Perez, Lara (who has since graduated and will be headed to Brandeis University later this month), and others on the team from neighboring communities had a great experience in Orlando – and they were actually able to get some tips from former U.S. Goal Ball champions.
Lara said she found a real home with the ViStars program and on the Goal Ball team. She said she had tried to participate at CHS, but it was just too difficult because of her visual impairment.
“I used to be so terrified of after-school groups because I felt so uncertain and lost there,” she said. “I think the blindness definitely plays a large part in that. I hate to admit it, but it is ever-present. I remember going in to a community service group and feeling overwhelmed. We broke up in groups and I didn’t know what to do. I just sat there feeling really intimidated. I never really get that involved in my high school because I had the fear of not knowing what to do. ViStars and the Goal Ball team are like my second home. They are a place where I can come be confident and be a leader.”

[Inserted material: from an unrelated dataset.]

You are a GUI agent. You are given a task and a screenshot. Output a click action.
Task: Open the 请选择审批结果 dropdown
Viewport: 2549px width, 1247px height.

Last year, the team had to travel some distance to find teams to play – including trips to the South Shore. However, Ulwick-Sacca said Goal Ball has recently been approved by the U.S. Department of Education as a sport for students with visual impairments, and it is also an official Paralympic sport. With those things happening, she said she hopes to see more teams form in the area.
“Our goal is to have a league of teams that we play regularly,” said Ulwick-Sacca. “We’re sort of on the cusp of something that could be very important for students with visual impairments. We started the team because we saw that the students had never been on a softball or baseball team. When they were children, they weren’t able to do any of that. I just wondered why it had to be that way. We started the team and it really took off.”
And while the CHS participants said they were happy to have the experience themselves, both Perez and Lara said they wanted to expand the team quickly so that young children who are blind will have chances they didn’t have – and will be able to take what they learn as kids to an official team at CHS.
“We entered into this with the hopes that it would lead to younger kids being involved in a sport – maybe a Goal Ball Little League,” said Lara. “We hoped that they could have the chance to be on a team, or that at least it’s an option that’s out there for them.”
The CHS/ViStars Goal Ball team will have it’s first game during the second week of September.